16 thoughts on “My Current Dilemma

  1. I agree that it’s her money, and it shouldn’t be handed over to the state. It’s not being provided by your step-dad; it’s coming from an insurance company that’s going to have to make a payout regardless… either to your mom, or to the state. However, it’s also your mom’s responsibility if she wants to claim it. It’s not difficult. She just needs to invest the time.

    Liked by 4 people

  2. It’s none of my business, but as you shared your dilemma, I suppose you won’t mind me giving you my opinion.
    If your stepfather didn’t change your mother’s name as the beneficiary of his insurance policy, and I suppose he could have, it’s because he wanted her to have it, so I’d help her claim it.
    I hope this helps. Good luck.

    Liked by 1 person

    1. That has crossed my mind too but my mom seems to feel positive he didn’t even though he acquired the insurance years after the divorce. I, personally, am not comfortable in helping her in this as it will mean drudging up the past and for me, it’ll make me feel difficult.

      Liked by 1 person

  3. I feel for you. Having lost my 100 year old mom in 2019, I also had some tough decisions to make and I know it is not easy and very personal. Think long and hard and go with the decision that you can live with without regrets.

    Liked by 1 person

  4. Now may not be the right time, but at some point, in order to move on, you may need to speak to your mother about your step father. Maybe counselling or a third party (friend or relative), could help you talk it through and help you move on? Best of luck.

    Liked by 1 person

    1. Thanks, I’m going need all the luck I can get. My mom has a problem with moving on. I tried to get her to go to counseling in the past but she’d just laughed in my face. I think once the relationship is broken off, the person should just move on and not drudging up every horrible thing about that person did.

      Liked by 1 person

  5. Another suggestion, if she refuses counselling, it’s something you could do on your own, for yourself, or read about the issues. I’ve struggled with a narcissistic close relative all my life and it’s finally improving because I sorted myself out reading about and practicing, understanding, forgiveness and building inner strength. I have reviewed some great books on my blog which may help. Ignoring the issues may seem easier,, but in the long run, it’s not the best option. When thee time is right, and you’ll know when, you’ll find your own peace of mind. I wish you the best.

    Liked by 1 person

    1. There’s free counseling at work, which I’m planning to participate. I’ve been in and out of counseling for years and still frequently struggle with the same issues. Ignoring the issues is definitely not easier than dealing with it, I’ve learned that the hard way over the years. I am optimistic, though, that all things will eventually find its way to resolution.

      Liked by 1 person

  6. Please help your mother, it is very likely that she wants to just bury the past and move on too, but can’t do that alone, or deal with this without backup. After all there was a good reason for the divorce all those years ago.
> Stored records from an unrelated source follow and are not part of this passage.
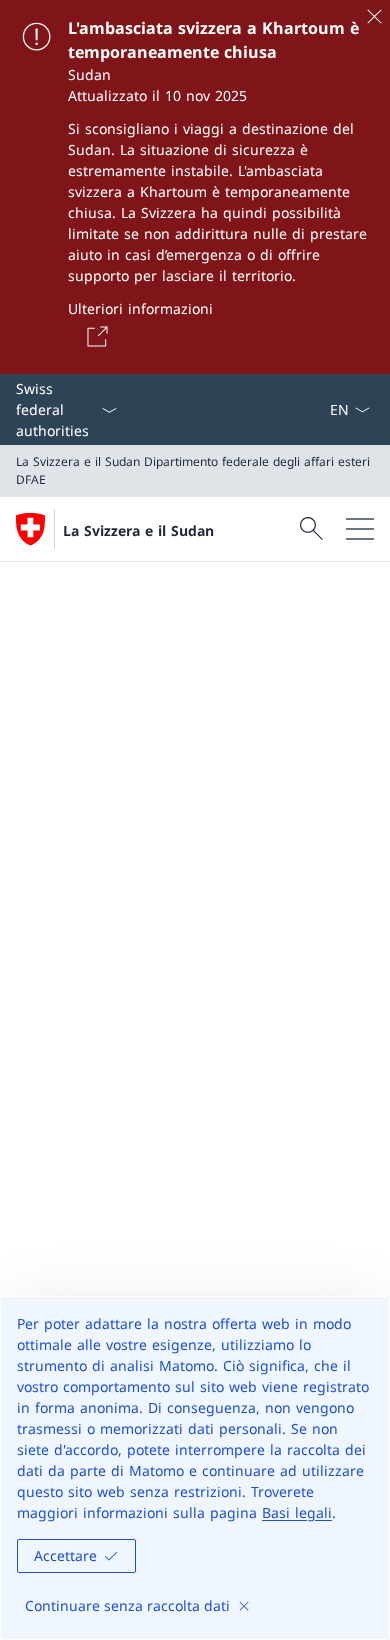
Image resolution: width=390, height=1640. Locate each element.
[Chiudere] (374, 16)
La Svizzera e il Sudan (138, 530)
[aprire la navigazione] (360, 529)
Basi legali (297, 1512)
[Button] (94, 336)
    1. I’ve already tried to help as much as I can but I have the feeling she’d rather I do it for her rather than help her. There was definitely a good reason for the divorce as I’m being reminded so often – because of me. Frankly, I don’t get it as I wasn’t there when she’d made the decision. I don’t think she wants to bury the past. If you’ve ever read “Gone with the Wind”, she’s like Scarlet, always thinking of money.
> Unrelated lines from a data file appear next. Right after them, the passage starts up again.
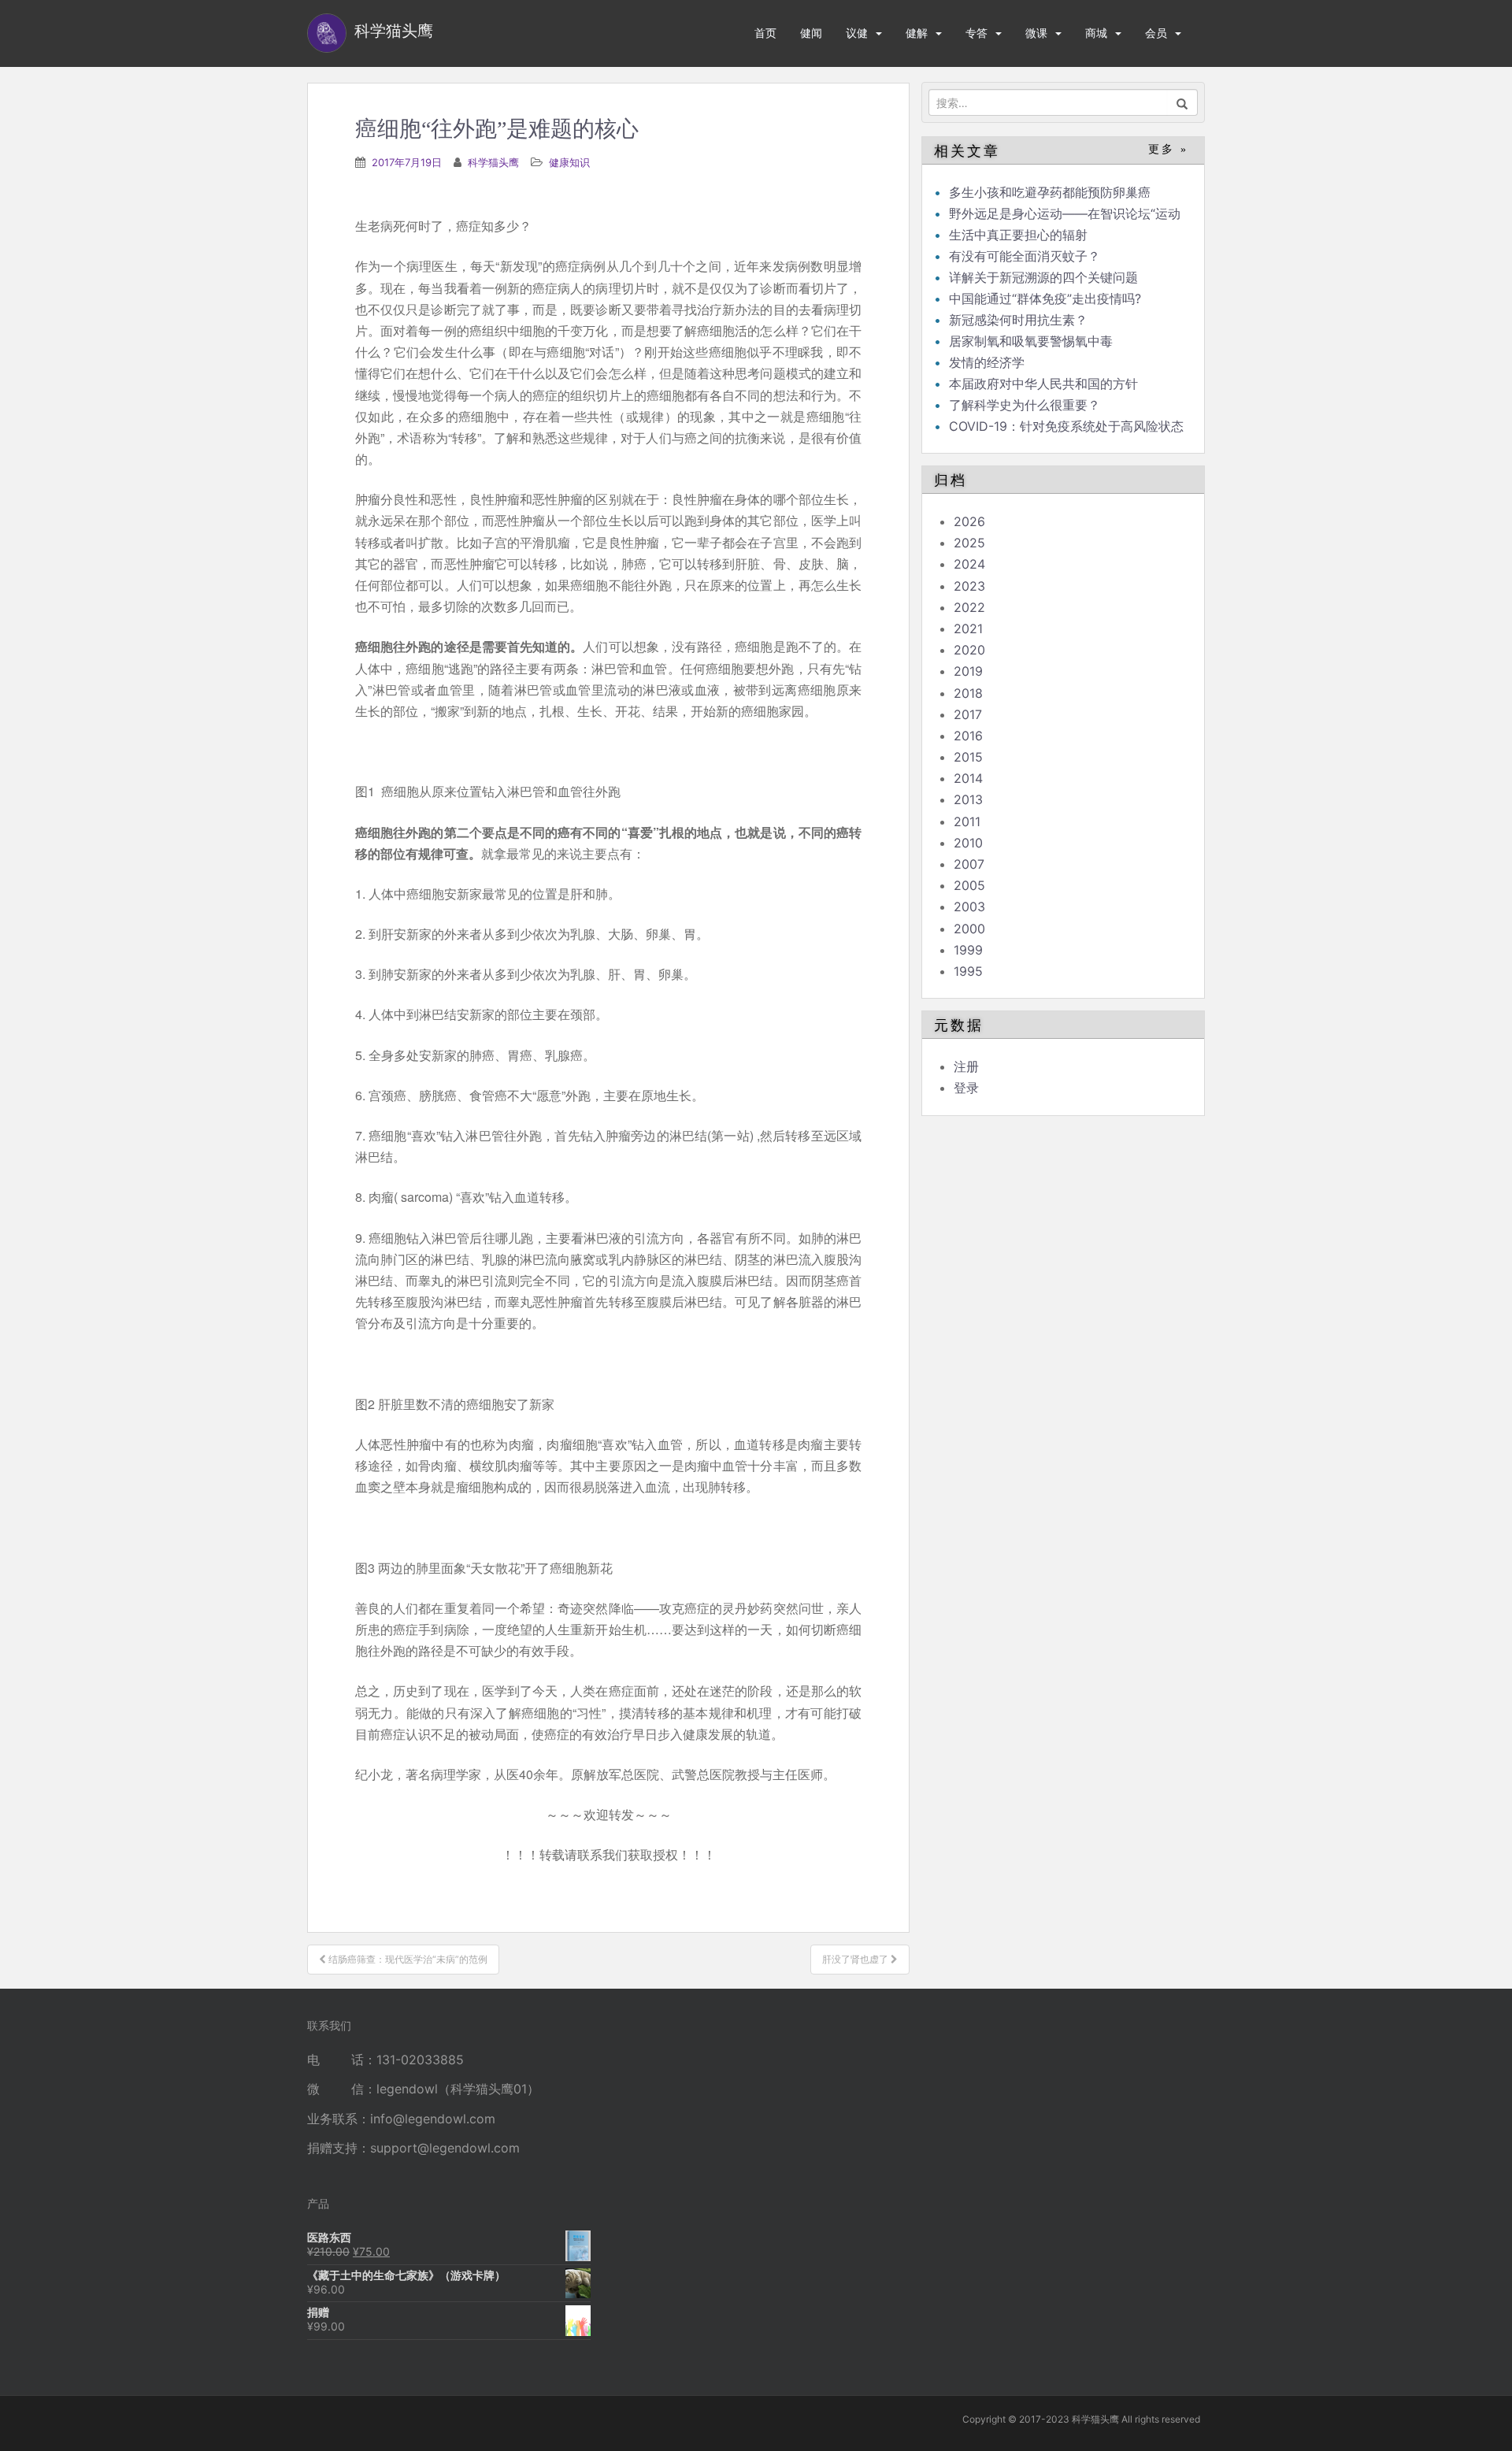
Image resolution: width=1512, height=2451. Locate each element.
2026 (969, 521)
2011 (967, 821)
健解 (917, 32)
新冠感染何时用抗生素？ (1018, 320)
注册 (966, 1066)
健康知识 (569, 162)
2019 (968, 671)
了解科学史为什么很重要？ (1024, 405)
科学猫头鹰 (493, 162)
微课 (1036, 32)
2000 (969, 928)
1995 (968, 971)
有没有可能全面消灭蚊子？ (1024, 256)
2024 (969, 564)
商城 (1096, 32)
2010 (968, 843)
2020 (969, 650)
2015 (968, 757)
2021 (968, 628)
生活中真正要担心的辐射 (1018, 235)
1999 (968, 950)
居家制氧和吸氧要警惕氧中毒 (1031, 341)
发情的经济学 (987, 362)
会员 (1156, 32)
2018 (968, 693)
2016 (968, 735)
  7. Being married to a man who behaved so badly, drink and drugs do not make for a happy marriage, he must have made your mother’s life a misery, finally, divorced him and put an end to her unhappy life.

    It sounds as though your stepdad regretted the way he behaved towards your mother. So what would he have wanted? I doubt he would have wanted the money he earned to go to the state. It’s my guess he would have wanted her to have the money in way of an apology. So why not give them both a helping hand and help him to fulfil his wish.

    I don’t know how old your mother is, but when you reach a certain age, future financial security is often a concern and uppermost in our minds. Please do the right thing and help her to claim what is rightfully hers.